Environmental adaptations in metagenomes revealed by deep learning.

BACKGROUND

Deep learning has emerged as a powerful tool in the analysis of biological data, including the analysis of large metagenome data. However, its application remains limited due to high computational costs, model complexity, and difficulty extracting biological insights from these artificial neural networks (ANNs). In this study, we applied a transfer learning approach using the ESM-2 protein structure prediction model and our own smaller ANN to classify proteins containing the domain of unknown function 3494 (DUF3494) by their source environments. DUF3494 is found in a diverse group of putative ice-binding and substrate-binding proteins across a range of environments in prokaryotic and eukaryotic microorganisms.
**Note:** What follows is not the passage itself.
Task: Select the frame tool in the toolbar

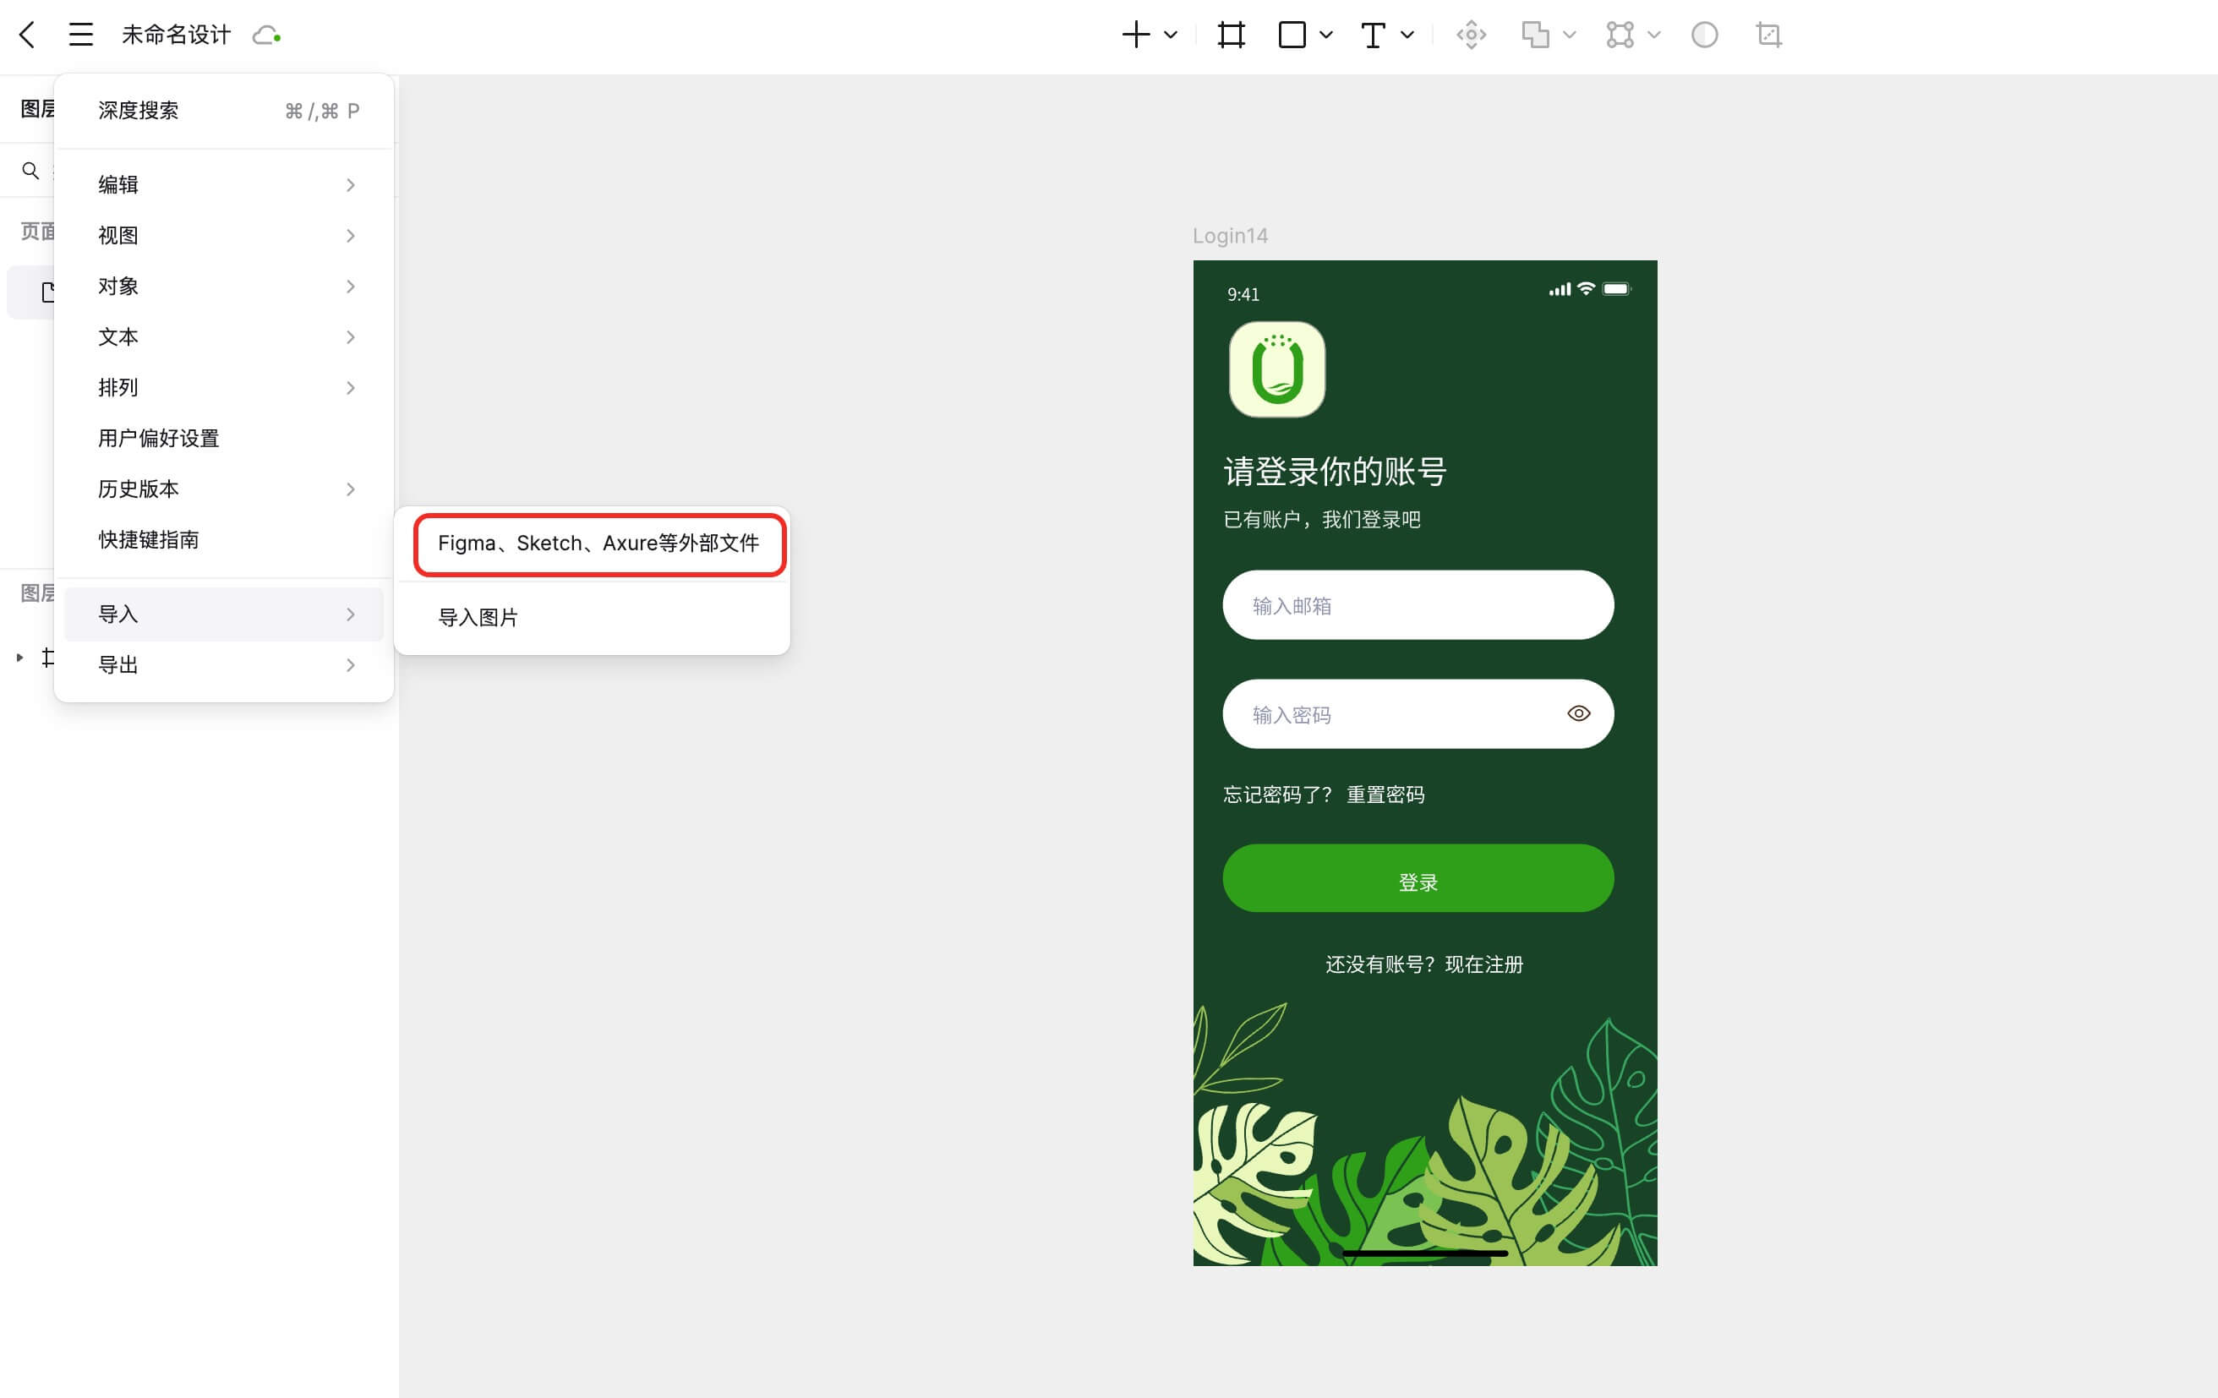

They present a compelling test case for exploring the balance between prediction accuracy and interpretability in sequence classification.

RESULTS

Our ANN analysed 50,669 DUF3494 sequences from publicly available metagenomes, and successfully classified a large proportion of sequences by source environment (polar marine, glacier ice, frozen sediment, rock, subsurface). We identified environment-specific features that appear to drive classification. Our best-performing ANN was able to classify between 75.9 and 97.8% of sequences correctly. To enhance biological interpretability of these predictions, we compared this model with a genetic algorithm (GA), which, although it had lower predictive ability, provided transparent classification rules and predictors. Further in silico mutagenesis of key residues uncovered a vertically aligned column of amino acids on the b-face of the protein which was important for environmental differentiation, suggesting that both methods captured distinct evolutionary and ecological aspects of the sequences. Feature importance analysis identified that steric and electronic properties of the protein were associated with predictive ability.

CONCLUSIONS

Our findings highlight the utility of deep learning for classification of diverse biological sequences and provide a framework for combining methods to improve model interpretability and ecological insights.